_Exercise requirements:_
A word-for-word copy of the entries below is required.

_Information provided:_

■ ■ ■ ■ ■

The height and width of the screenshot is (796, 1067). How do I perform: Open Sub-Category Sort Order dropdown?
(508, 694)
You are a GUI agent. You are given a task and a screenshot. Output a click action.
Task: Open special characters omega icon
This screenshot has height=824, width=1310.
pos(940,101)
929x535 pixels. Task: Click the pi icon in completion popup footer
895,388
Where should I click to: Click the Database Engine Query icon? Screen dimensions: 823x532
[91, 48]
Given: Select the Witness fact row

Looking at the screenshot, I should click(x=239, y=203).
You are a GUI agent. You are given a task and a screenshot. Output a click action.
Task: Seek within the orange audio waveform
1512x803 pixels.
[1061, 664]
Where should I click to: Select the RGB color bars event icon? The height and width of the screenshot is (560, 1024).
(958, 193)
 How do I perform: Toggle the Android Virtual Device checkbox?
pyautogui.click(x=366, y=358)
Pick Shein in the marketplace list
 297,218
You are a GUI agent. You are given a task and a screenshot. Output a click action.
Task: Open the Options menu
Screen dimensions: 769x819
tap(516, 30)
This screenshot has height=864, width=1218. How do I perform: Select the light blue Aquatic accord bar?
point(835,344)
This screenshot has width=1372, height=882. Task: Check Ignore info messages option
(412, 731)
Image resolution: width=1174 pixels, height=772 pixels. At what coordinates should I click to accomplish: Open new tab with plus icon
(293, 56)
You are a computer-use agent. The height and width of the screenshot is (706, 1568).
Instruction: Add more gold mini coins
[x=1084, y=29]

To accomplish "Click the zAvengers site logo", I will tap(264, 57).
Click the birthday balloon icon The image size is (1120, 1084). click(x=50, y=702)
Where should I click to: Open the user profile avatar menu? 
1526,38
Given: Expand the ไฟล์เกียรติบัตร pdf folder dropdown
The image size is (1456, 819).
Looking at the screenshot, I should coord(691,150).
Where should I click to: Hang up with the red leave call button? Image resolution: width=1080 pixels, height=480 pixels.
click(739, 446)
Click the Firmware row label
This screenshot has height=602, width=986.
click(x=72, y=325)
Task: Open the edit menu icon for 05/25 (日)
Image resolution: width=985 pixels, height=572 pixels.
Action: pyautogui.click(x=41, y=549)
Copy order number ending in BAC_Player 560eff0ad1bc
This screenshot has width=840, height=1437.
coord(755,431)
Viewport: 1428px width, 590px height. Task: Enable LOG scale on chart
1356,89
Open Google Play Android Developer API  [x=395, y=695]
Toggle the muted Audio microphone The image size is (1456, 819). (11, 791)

■ ■ ■ ■ ■

_Exercise output:_
The height and width of the screenshot is (796, 1067). How do I perform: Open Sub-Category Sort Order dropdown?
(508, 694)
You are a GUI agent. You are given a task and a screenshot. Output a click action.
Task: Open special characters omega icon
This screenshot has height=824, width=1310.
pos(940,101)
929x535 pixels. Task: Click the pi icon in completion popup footer
895,388
Where should I click to: Click the Database Engine Query icon? Screen dimensions: 823x532
[91, 48]
Given: Select the Witness fact row

Looking at the screenshot, I should click(x=239, y=203).
You are a GUI agent. You are given a task and a screenshot. Output a click action.
Task: Seek within the orange audio waveform
1512x803 pixels.
[1061, 664]
Where should I click to: Select the RGB color bars event icon? The height and width of the screenshot is (560, 1024).
(958, 193)
 How do I perform: Toggle the Android Virtual Device checkbox?
pyautogui.click(x=366, y=358)
Pick Shein in the marketplace list
 297,218
You are a GUI agent. You are given a task and a screenshot. Output a click action.
Task: Open the Options menu
Screen dimensions: 769x819
tap(516, 30)
This screenshot has height=864, width=1218. How do I perform: Select the light blue Aquatic accord bar?
point(835,344)
This screenshot has width=1372, height=882. Task: Check Ignore info messages option
(412, 731)
Image resolution: width=1174 pixels, height=772 pixels. At what coordinates should I click to accomplish: Open new tab with plus icon
(293, 56)
You are a computer-use agent. The height and width of the screenshot is (706, 1568).
Instruction: Add more gold mini coins
[x=1084, y=29]

To accomplish "Click the zAvengers site logo", I will tap(264, 57).
Click the birthday balloon icon The image size is (1120, 1084). click(x=50, y=702)
Where should I click to: Open the user profile avatar menu? 
1526,38
Given: Expand the ไฟล์เกียรติบัตร pdf folder dropdown
The image size is (1456, 819).
Looking at the screenshot, I should coord(691,150).
Where should I click to: Hang up with the red leave call button? Image resolution: width=1080 pixels, height=480 pixels.
click(739, 446)
Click the Firmware row label
This screenshot has height=602, width=986.
click(x=72, y=325)
Task: Open the edit menu icon for 05/25 (日)
Image resolution: width=985 pixels, height=572 pixels.
Action: pyautogui.click(x=41, y=549)
Copy order number ending in BAC_Player 560eff0ad1bc
This screenshot has width=840, height=1437.
coord(755,431)
Viewport: 1428px width, 590px height. Task: Enable LOG scale on chart
1356,89
Open Google Play Android Developer API  [x=395, y=695]
Toggle the muted Audio microphone The image size is (1456, 819). (11, 791)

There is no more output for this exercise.